Damn you HHH. Look, just cause you’re friends with Kevin Nash, doesn’t mean that he should be allowed anywhere near WWE television. The man looks old as hell and his act has been tired for about 10 years. Has anyone else seen the clip from a few years ago where Nash tries to power bomb someone but is so old and out of shape that he can’t even lift the guy up and they both just kind of collapse and Nash ends up sitting down on the mat with the guy in his lap? Well I have. And it is a sad sight indeed.
Nash, go away. Or better yet, go back to TNA where guys like Hogan and Flair are still wrestling. By the way, if you thought Flair’s man-boobs were gross in the 90’s, you should see them now! When he gets chopped (WHOOOO!) it looks like they are in danger of just sailing off his chest and into the stands (shudder).
2.) Every once in a while, I will be looking up an artists’ catalog on Itunes and I will be surprised to find that a song I know is actually a cover of another artist. The song in question, “Downtown Train” which I always thought was by Rod Stewart. Turns out that he’s actually covering a Tom Waits song (hipsters everywhere shake their heads in disgust).
Anyway, the Tom Waits version of “Downtown Train” is incredible. Within seconds of hearing it, I e-mailed my fiance and said, “We have to add this to our wedding song playlist!” Cause if any song deserves to be on a wedding playlist, it’s one about stalking a girl on a train and possibly at her apartment.

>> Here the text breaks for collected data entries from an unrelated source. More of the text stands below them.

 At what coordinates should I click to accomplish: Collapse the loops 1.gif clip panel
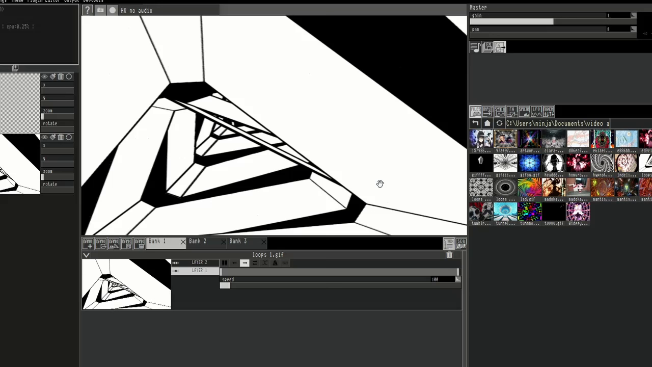[x=86, y=255]
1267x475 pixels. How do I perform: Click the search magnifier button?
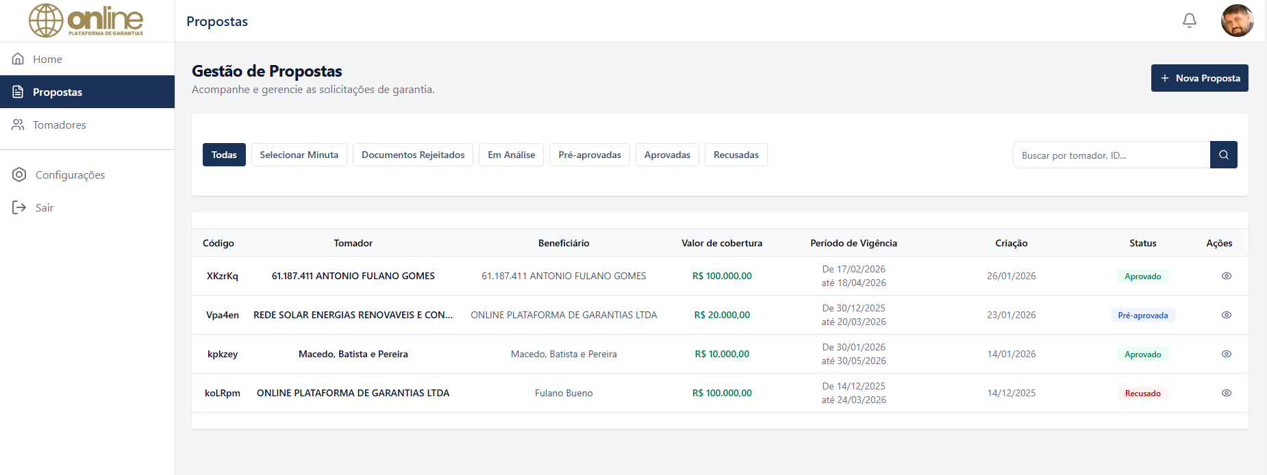pos(1223,155)
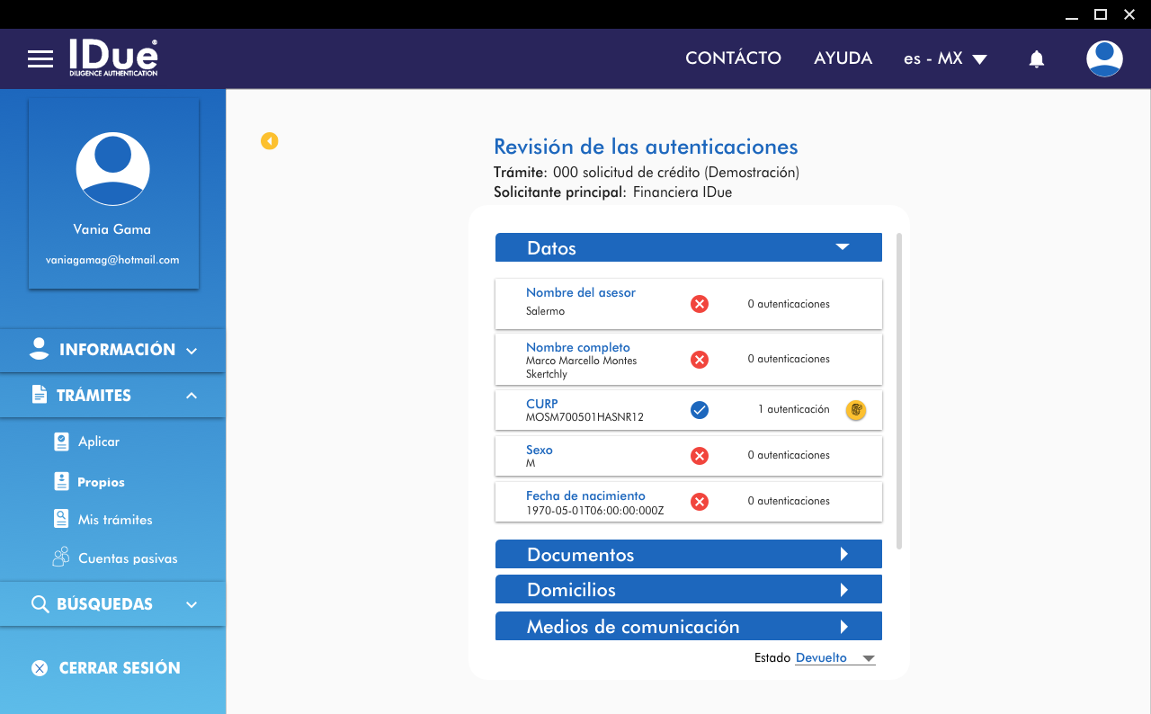Open the hamburger menu icon
This screenshot has height=714, width=1151.
pos(40,59)
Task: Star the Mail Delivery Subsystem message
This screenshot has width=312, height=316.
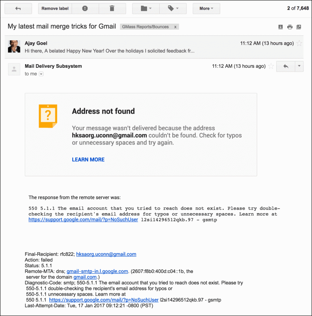Action: click(x=271, y=66)
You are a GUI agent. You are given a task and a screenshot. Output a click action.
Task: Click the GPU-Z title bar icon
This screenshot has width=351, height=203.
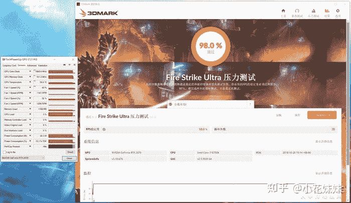pos(3,59)
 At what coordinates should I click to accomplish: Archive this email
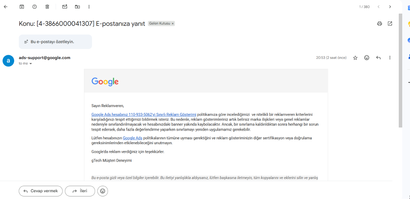pos(22,7)
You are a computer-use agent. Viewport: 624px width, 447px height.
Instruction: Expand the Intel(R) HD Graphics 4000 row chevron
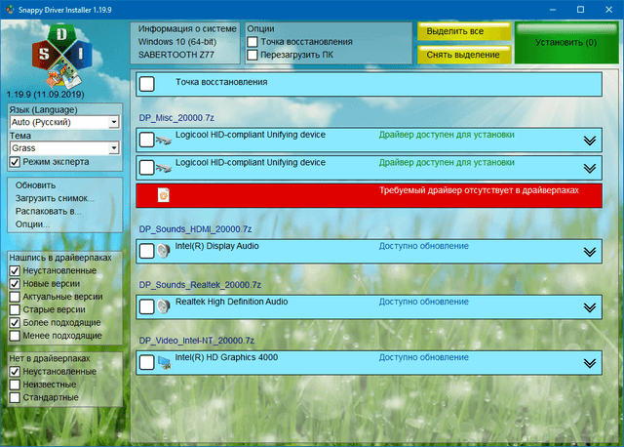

Waits is also responsible for the song “Way Down in the Hole” which all Wire fans will be familiar with, and his version is featured in Season Two.

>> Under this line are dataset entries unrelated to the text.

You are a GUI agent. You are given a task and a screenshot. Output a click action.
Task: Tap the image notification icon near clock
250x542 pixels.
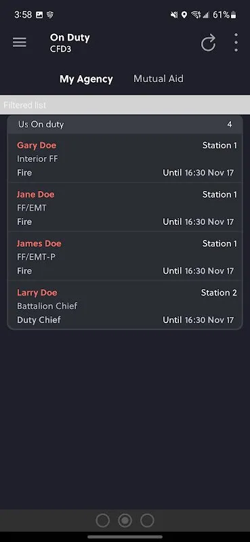tap(39, 15)
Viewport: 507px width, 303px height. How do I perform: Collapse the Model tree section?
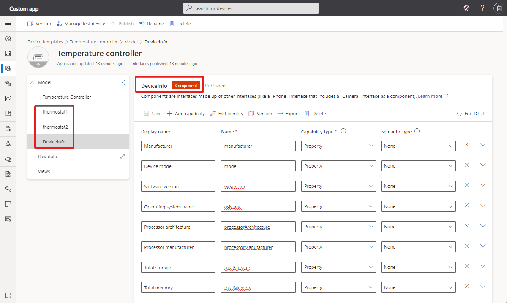(33, 83)
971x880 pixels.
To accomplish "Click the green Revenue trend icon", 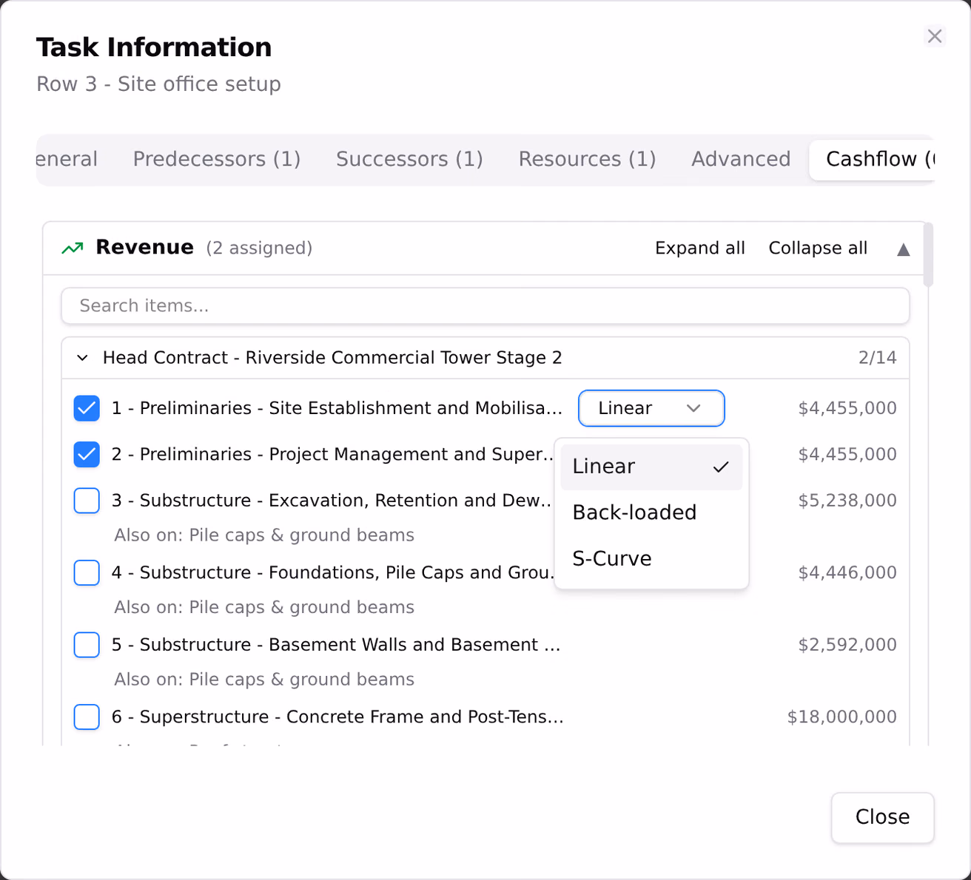I will pyautogui.click(x=72, y=248).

I always loved his album “Closing Time” because he was singing with a semi-regular voice and not the real gruff voice that makes him sound like a cigar stained homeless wino who wondered into the studio off the street. But I’m starting to like the hobo sounding Waits too. You know why? Cause when he sings, I picture the Beast from the animated Beauty and the Beast wearing a Humphrey Bogart hat and crooning earnestly about women or reading free verse poetry at a smokey coffee house.
3.) The Dream Team looked a little shaky last night, to say the least. Lets get one thing straight, if you’re going to have a “Dream Team” you need capable linebackers and an offensive line. But rest assured, Eagles fans, it’s only the pre-season. I remember one year the Raiders won all their games in the pre-season only to go 2-14 in the regular season. Which of course, led them to landing the number one pick and the franchise saving QB: JaMarcus Russell.

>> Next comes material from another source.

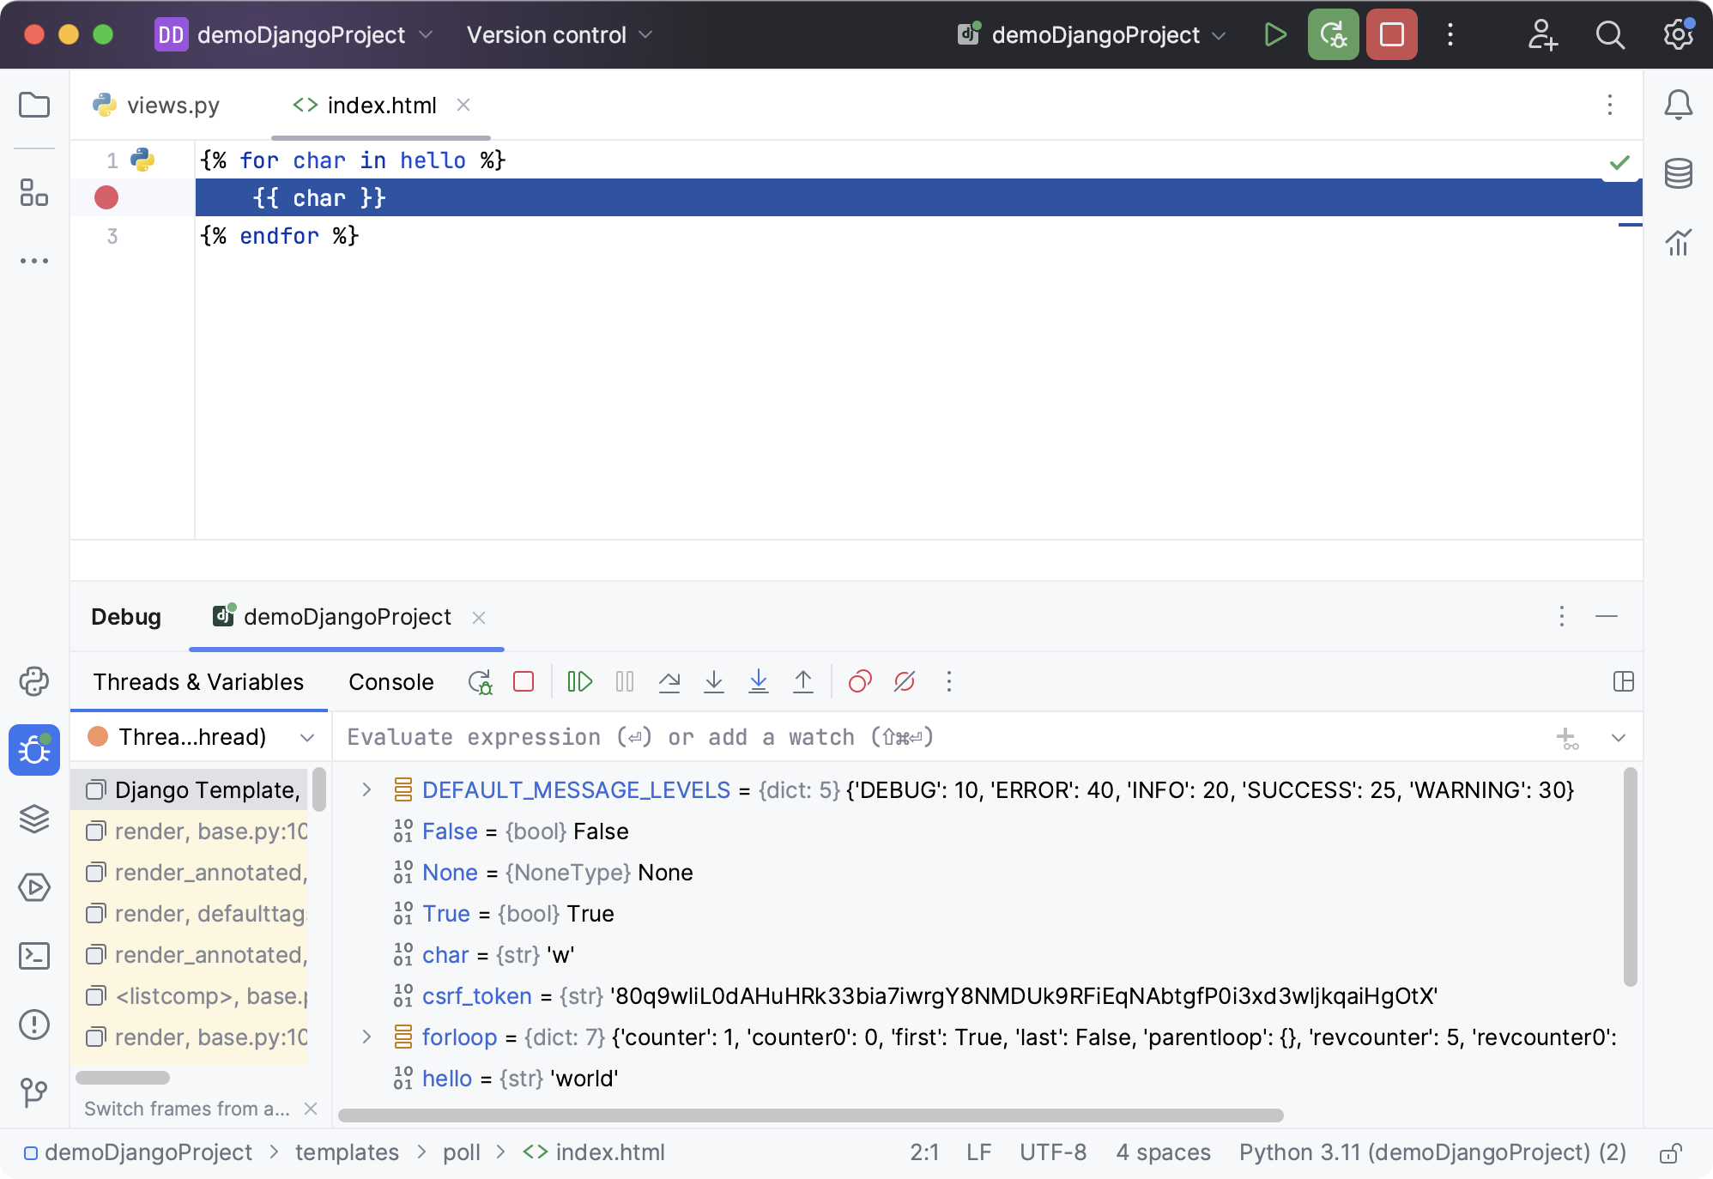Click the Resume Program debug icon

click(580, 680)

4.) Right now I am losing 0-10 in Theheadrush’s fantasy baseball league. You know how embarrassing it is to lose 0-10? It’s almost as embarrassing as thinking you can win a Super Bowl with Casey Matthews as your starting middle linebacker (Eagles fans, remember this comment when they get to the Super Bowl and Matthews is rookie of the year).
5.) We moved recently and our poor cat, Manny, can’t seem to find the litter box. So now every morning he runs around meowing up a storm, clawing at us and hopping from box to box trying to find a proper place to poop. This leads to us picking him up, taking him downstairs and stuffing him into his litter box igloo only for him to stay in there for .01 seconds and then sprint back upstairs. Look, Manny, I know the basement is scary, I’m scared of it too, but that’s where the box is. Deal with it.
Why am I talking about my cat going to the bathroom? Cause I had no fifth topic and wanted one! That’s why!